**Task**
Write out every record again, exactly.

------------------------------------------------

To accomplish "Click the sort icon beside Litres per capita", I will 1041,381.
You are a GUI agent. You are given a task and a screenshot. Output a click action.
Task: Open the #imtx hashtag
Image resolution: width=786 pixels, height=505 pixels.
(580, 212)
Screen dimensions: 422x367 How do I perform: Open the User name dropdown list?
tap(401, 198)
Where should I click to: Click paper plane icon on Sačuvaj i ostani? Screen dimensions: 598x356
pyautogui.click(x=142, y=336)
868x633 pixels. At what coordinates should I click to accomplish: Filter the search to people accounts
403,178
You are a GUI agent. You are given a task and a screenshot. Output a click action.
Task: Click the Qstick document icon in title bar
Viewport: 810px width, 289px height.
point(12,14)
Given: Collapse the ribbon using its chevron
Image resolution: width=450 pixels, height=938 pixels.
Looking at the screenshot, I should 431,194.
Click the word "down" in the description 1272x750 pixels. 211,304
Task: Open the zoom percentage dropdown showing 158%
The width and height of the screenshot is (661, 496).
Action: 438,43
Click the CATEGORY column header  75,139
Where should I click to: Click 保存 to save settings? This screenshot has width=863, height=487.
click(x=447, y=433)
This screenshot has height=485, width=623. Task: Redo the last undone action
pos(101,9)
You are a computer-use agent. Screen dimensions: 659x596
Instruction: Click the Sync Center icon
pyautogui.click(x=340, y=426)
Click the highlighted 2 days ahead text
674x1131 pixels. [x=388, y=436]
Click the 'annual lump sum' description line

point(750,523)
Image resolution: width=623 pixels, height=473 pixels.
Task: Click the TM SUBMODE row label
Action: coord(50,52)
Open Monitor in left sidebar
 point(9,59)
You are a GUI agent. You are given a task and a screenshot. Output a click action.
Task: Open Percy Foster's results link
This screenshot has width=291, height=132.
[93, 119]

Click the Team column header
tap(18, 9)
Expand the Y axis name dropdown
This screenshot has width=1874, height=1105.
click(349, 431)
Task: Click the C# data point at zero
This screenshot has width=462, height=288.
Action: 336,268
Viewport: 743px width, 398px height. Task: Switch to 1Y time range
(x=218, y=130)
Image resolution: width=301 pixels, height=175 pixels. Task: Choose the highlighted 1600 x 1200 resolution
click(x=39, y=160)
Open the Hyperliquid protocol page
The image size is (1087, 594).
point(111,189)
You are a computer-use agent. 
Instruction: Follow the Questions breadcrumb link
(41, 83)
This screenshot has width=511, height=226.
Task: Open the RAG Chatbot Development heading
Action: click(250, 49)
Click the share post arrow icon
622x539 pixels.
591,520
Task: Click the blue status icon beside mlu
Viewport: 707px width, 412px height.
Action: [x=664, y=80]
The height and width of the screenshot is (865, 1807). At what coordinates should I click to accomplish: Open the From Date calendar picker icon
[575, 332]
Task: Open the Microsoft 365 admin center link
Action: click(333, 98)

------------------------------------------------

**Output of the exercise**
To accomplish "Click the sort icon beside Litres per capita", I will 1041,381.
You are a GUI agent. You are given a task and a screenshot. Output a click action.
Task: Open the #imtx hashtag
Image resolution: width=786 pixels, height=505 pixels.
(580, 212)
Screen dimensions: 422x367 How do I perform: Open the User name dropdown list?
tap(401, 198)
Where should I click to: Click paper plane icon on Sačuvaj i ostani? Screen dimensions: 598x356
pyautogui.click(x=142, y=336)
868x633 pixels. At what coordinates should I click to accomplish: Filter the search to people accounts
403,178
You are a GUI agent. You are given a task and a screenshot. Output a click action.
Task: Click the Qstick document icon in title bar
Viewport: 810px width, 289px height.
point(12,14)
Given: Collapse the ribbon using its chevron
Image resolution: width=450 pixels, height=938 pixels.
Looking at the screenshot, I should 431,194.
Click the word "down" in the description 1272x750 pixels. 211,304
Task: Open the zoom percentage dropdown showing 158%
The width and height of the screenshot is (661, 496).
Action: 438,43
Click the CATEGORY column header  75,139
Where should I click to: Click 保存 to save settings? This screenshot has width=863, height=487.
click(x=447, y=433)
This screenshot has height=485, width=623. Task: Redo the last undone action
pos(101,9)
You are a computer-use agent. Screen dimensions: 659x596
Instruction: Click the Sync Center icon
pyautogui.click(x=340, y=426)
Click the highlighted 2 days ahead text
674x1131 pixels. [x=388, y=436]
Click the 'annual lump sum' description line

point(750,523)
Image resolution: width=623 pixels, height=473 pixels.
Task: Click the TM SUBMODE row label
Action: coord(50,52)
Open Monitor in left sidebar
 point(9,59)
You are a GUI agent. You are given a task and a screenshot. Output a click action.
Task: Open Percy Foster's results link
This screenshot has width=291, height=132.
[93, 119]

Click the Team column header
tap(18, 9)
Expand the Y axis name dropdown
This screenshot has width=1874, height=1105.
click(349, 431)
Task: Click the C# data point at zero
This screenshot has width=462, height=288.
Action: 336,268
Viewport: 743px width, 398px height. Task: Switch to 1Y time range
(x=218, y=130)
Image resolution: width=301 pixels, height=175 pixels. Task: Choose the highlighted 1600 x 1200 resolution
click(x=39, y=160)
Open the Hyperliquid protocol page
The image size is (1087, 594).
point(111,189)
You are a computer-use agent. 
Instruction: Follow the Questions breadcrumb link
(41, 83)
This screenshot has width=511, height=226.
Task: Open the RAG Chatbot Development heading
Action: click(250, 49)
Click the share post arrow icon
622x539 pixels.
591,520
Task: Click the blue status icon beside mlu
Viewport: 707px width, 412px height.
Action: [x=664, y=80]
The height and width of the screenshot is (865, 1807). At what coordinates should I click to accomplish: Open the From Date calendar picker icon
[575, 332]
Task: Open the Microsoft 365 admin center link
Action: click(333, 98)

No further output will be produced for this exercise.